Gerçekleşmeyen Hedefleri Gerçekleştirmek Üzerine

Omer F Doganci
5 min readSep 1, 2023

--

“Bir, barı açıyorum. İki, Ayla’yla aramı düzeltiyorum. Üç, babamı da yanıma alıyorum. Olay bitmiştir.”

Doğum günüm yaklaşırken kendimi geçen sene koyduğum hedeflerim üzerine düşünürken buldum. Geriye dönüp baktığımda “Her Şey Çok Güzel Olacak” filmindeki repliğe benzer şeyler hayal ettiğimi fark ediyorum. Bunun üzerine nasıl daha iyi hedefler belirleyip bunları gerçekleştirebilirim sorusunun peşine düştüm.

Şanslıyım ki Huberman Lab’in yeni bölümü “Goals Toolkit: How to Set & Achieve Your Goals” bu aşamada karşıma çıktı. Hedeflerimin neler olduğu bana kalsın ama podcastin özetini ve uygulanabilir tavsiyelerini kendi perspektifimden paylaşmak isterim.

1- Hedeflerini belirlerken seçici ol.

Aynı anda çok fazla hedef belirlemek hedeflere ulaşmamaya neden olur. Bir hedefe odaklanarak onun uğruna çalışmak o hedefi başarmak için en etkin yoldur. Bu yüzden hangi hedefi takip edeceğini iyi düşünmek gerekir.

İnsan her şeyi öğrenebilir, nöroplastisite buna imkan tanır. Ancak aynı anda hepsini birden yapmak mümkün olmadığından hedeflerde çok seçici olmak ve öncelikleri ciddiyetle belirlemek gerekir.

Ben de aynı anda birden çok hedefi götürmeye çalıştığım için hepsinde başarılı olamadığımı fark ediyorum. Ancak ne zaman bütün odağımı bir yere yöneltir ve onun uğruna çalışırsam başarılı olduğumu fark ettim. Bu sınavlardan bir projeyi bitirmeye kadar her alanda böyle oldu.

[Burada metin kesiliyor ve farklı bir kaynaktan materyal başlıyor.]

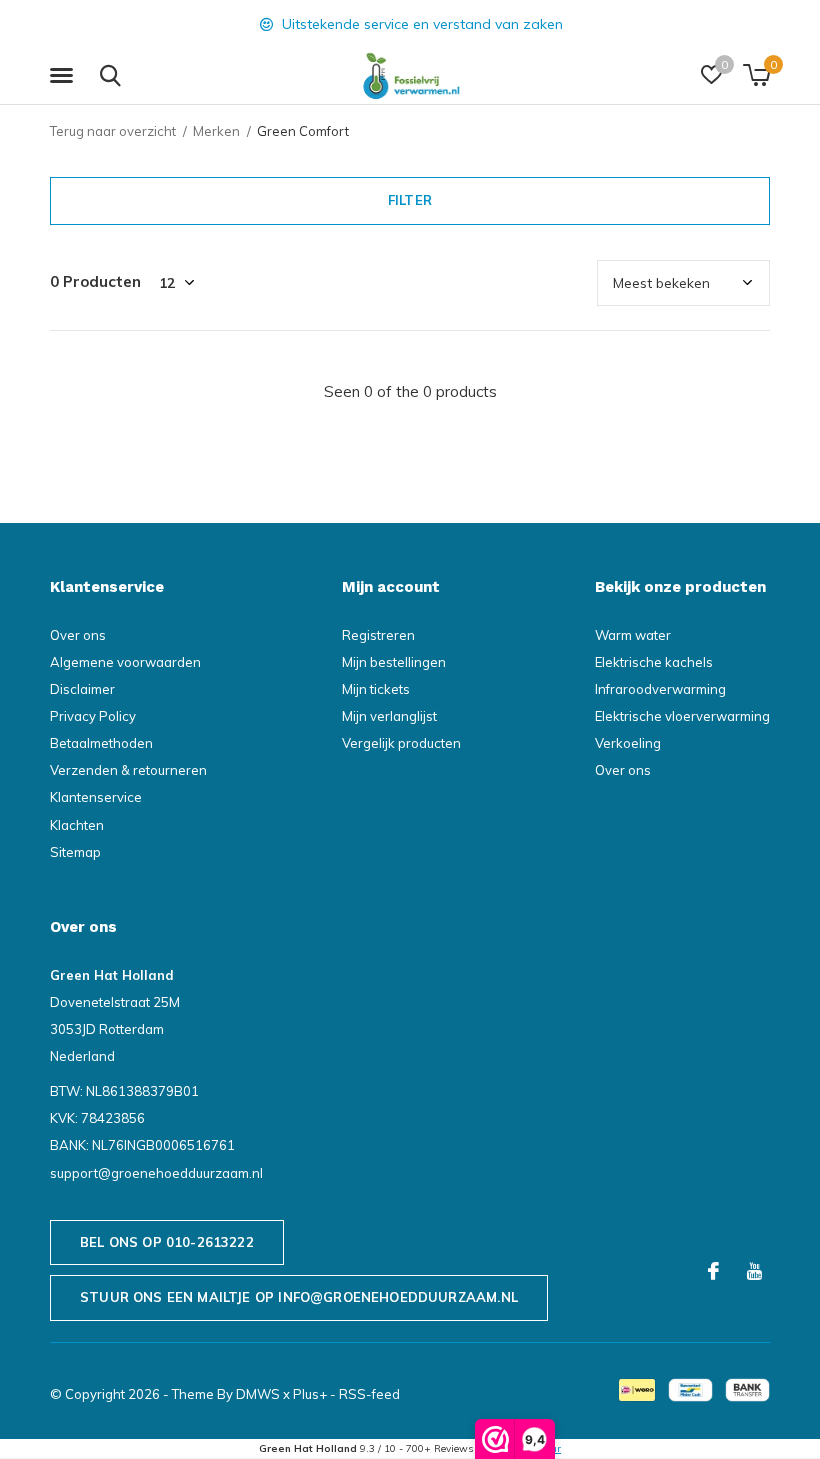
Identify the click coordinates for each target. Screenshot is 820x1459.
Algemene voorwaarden (125, 662)
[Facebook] (713, 1271)
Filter (410, 200)
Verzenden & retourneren (128, 770)
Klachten (77, 825)
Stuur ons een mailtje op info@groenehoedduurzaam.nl (299, 1297)
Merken (216, 131)
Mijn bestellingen (394, 662)
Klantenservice (96, 797)
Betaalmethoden (101, 743)
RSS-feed (369, 1394)
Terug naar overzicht (113, 131)
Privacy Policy (93, 716)
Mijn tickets (376, 689)
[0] (756, 75)
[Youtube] (754, 1271)
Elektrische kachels (654, 662)
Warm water (633, 635)
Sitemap (75, 852)
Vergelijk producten (401, 743)
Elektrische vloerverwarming (682, 716)
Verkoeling (628, 743)
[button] (65, 76)
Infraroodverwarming (660, 689)
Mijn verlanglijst (389, 716)
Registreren (378, 635)
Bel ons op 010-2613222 (167, 1242)
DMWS (258, 1394)
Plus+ (310, 1394)
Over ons (78, 635)
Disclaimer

Bir gün masa başına oturmak ve hedefleri uzun uzun düşünüp hangisine odaklanmak istediğimizi seçmek onlara ulaşabilmek için en etkin çözüm olarak gözüküyor.

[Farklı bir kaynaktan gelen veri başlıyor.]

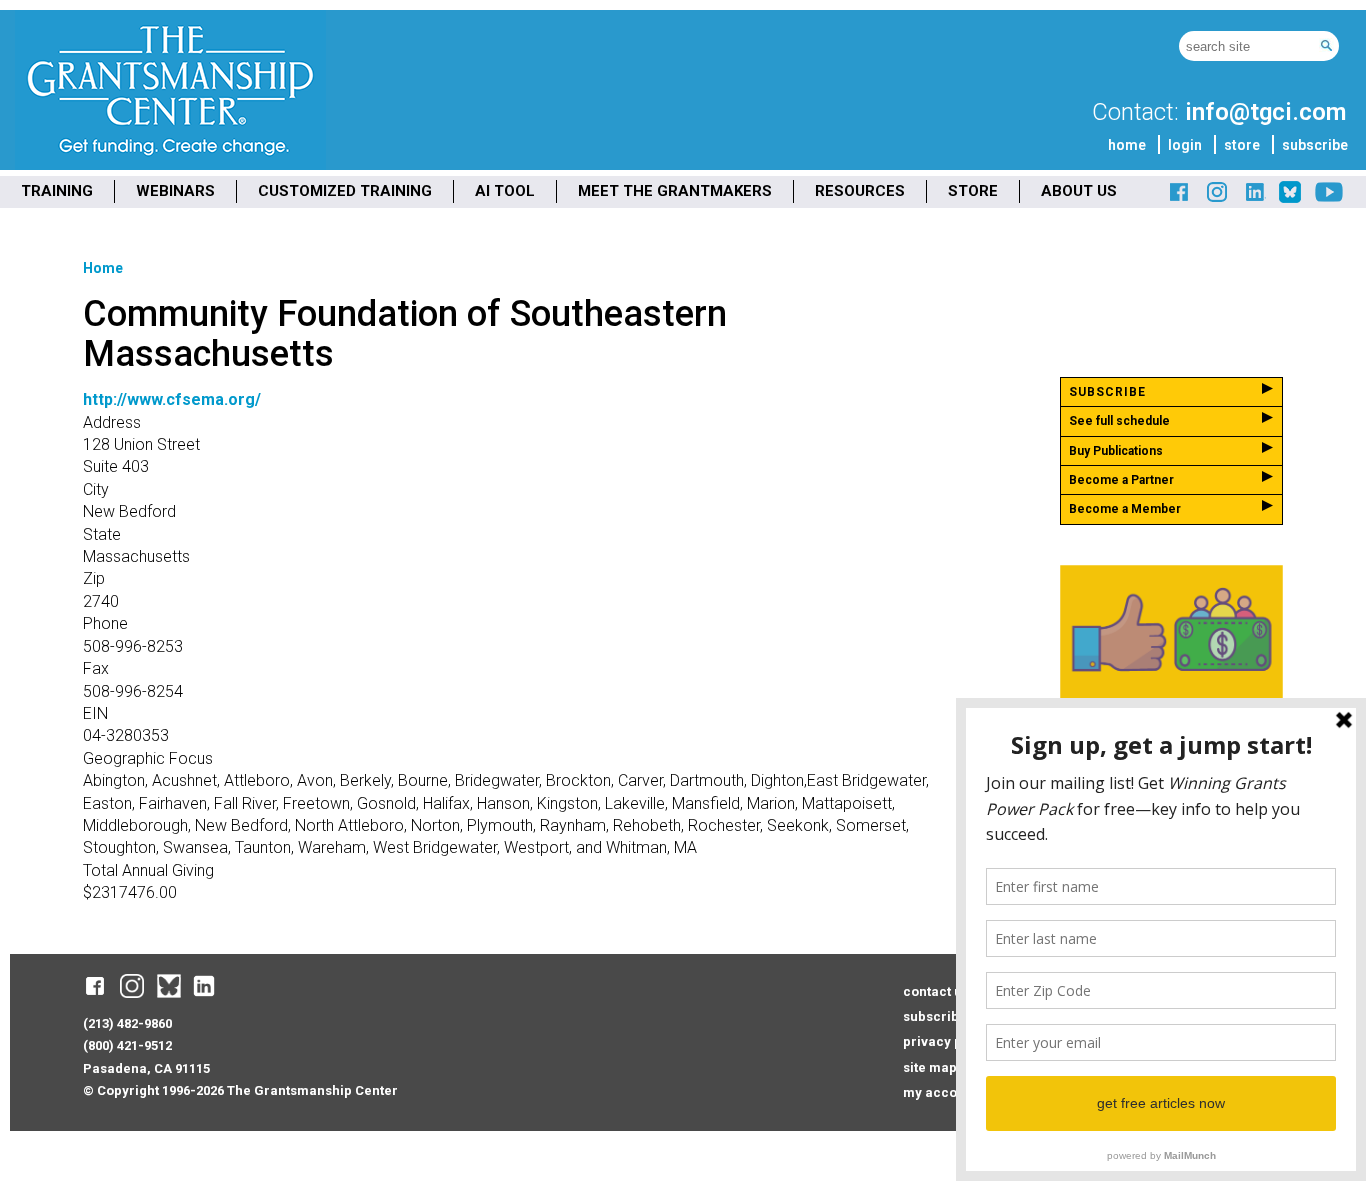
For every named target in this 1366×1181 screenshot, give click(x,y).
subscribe (1315, 145)
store (1242, 145)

2- Hedef zorlayıcı ama ulaşılabilir olmalı.

Hedef belirlerken bunun çok kolay yapılabilecek bir şey olmaması gerek. Beni konfor alanımdan çıkarmalı, daha önce hiç düşünmediğim şekilde düşünmeye ve hiç keşfetmediğim yerleri keşfetmeye itmeli.

Bununla beraber hedeflerin gerçekçi olması gerekiyor. Aksi halde kaldıramayacağım bir yükün altına girip ezilebilirim. Bu hayal kırıklığını besler ve hedefe ulaşamadan motivasyonumu ve özgüvenimi zedeleyebilirim. Dolayısıyla hedefin zorluğunu iyi tartmak gerekir.

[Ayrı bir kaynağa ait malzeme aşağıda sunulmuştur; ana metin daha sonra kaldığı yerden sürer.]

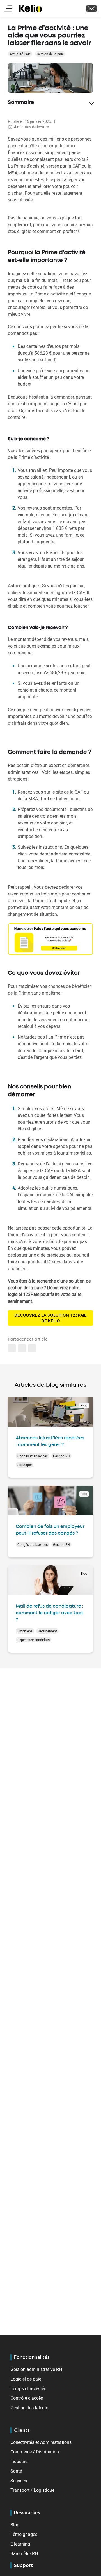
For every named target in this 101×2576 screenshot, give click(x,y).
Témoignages (23, 2534)
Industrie (18, 2461)
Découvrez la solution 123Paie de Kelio (50, 1318)
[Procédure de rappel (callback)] (91, 8)
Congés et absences (32, 1456)
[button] (32, 1348)
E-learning (20, 2544)
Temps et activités (28, 2388)
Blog (14, 2525)
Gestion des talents (29, 2407)
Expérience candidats (33, 1639)
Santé (16, 2471)
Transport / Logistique (32, 2490)
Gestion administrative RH (36, 2369)
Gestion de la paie (50, 54)
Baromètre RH (24, 2553)
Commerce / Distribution (34, 2452)
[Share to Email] (22, 1348)
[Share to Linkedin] (12, 1348)
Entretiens (25, 1631)
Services (18, 2480)
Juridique (24, 1465)
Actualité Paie (20, 54)
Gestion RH (61, 1456)
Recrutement (47, 1631)
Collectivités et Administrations (41, 2442)
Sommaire (21, 102)
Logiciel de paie (25, 2379)
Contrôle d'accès (26, 2398)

Bunu vücut geliştirmeye benzetebilirim. Eğer çok hafif ağırlıklarla çalışırsam kaslarım zorlanmaz ve gelişmez. Buna karşın çok ağır yüklerin altına girersem hem o kütleleri kaldıramam ve sakatlanma riskimi artırırım. Bu yüzden yeterince zorlayıcı bir ağırlık seçmem gerekiyor.

3- Hedefler spesifik ve ölçülebilir olmalı.

Hedefin kendisi bir durumu ifade etmemeli. Zengin olmak istiyorum yahut fit olmak istiyorum demek tek başına yetersizdir.

Bunun yerine fiillere odaklanmalı. Zengin olmak için tasarruf yapmak, gelirleri artırmak veya yatırım yapmak gibi fiiller üzerine çalışmak daha doğrudur. Çünkü “durum”un kendisini kontrol etmek mümkün değil. Ancak fiiller yani yapıp ettiklerimiz üzerinde daha fazla kontrole sahibiz.

Bu fiilleri nasıl gerçekleştireceğimizi de spesifik olarak belirlemek gerekiyor. Aksi halde bunlar sadece bir arzudan ibaret kalabilirler. Beyaz bir kağıdı açıp spesifik hedefleri nasıl gerçekleştireceğini tek tek belirlemek en etkili yöntemdir.

Örneğin fit olmak durumu için spor salonuna haftada üç kere gidip bir saat boyunca ağırlık çalışmak haftada iki gün kardiyo yapmak ve bunun bir günü futbol oynayıp bir günü sadece koşmak olarak planlama yapılabilir. Bu muğlak bir “fit olma” hedefinden çok daha gerçekçi ve uygulanabilir bir plandır.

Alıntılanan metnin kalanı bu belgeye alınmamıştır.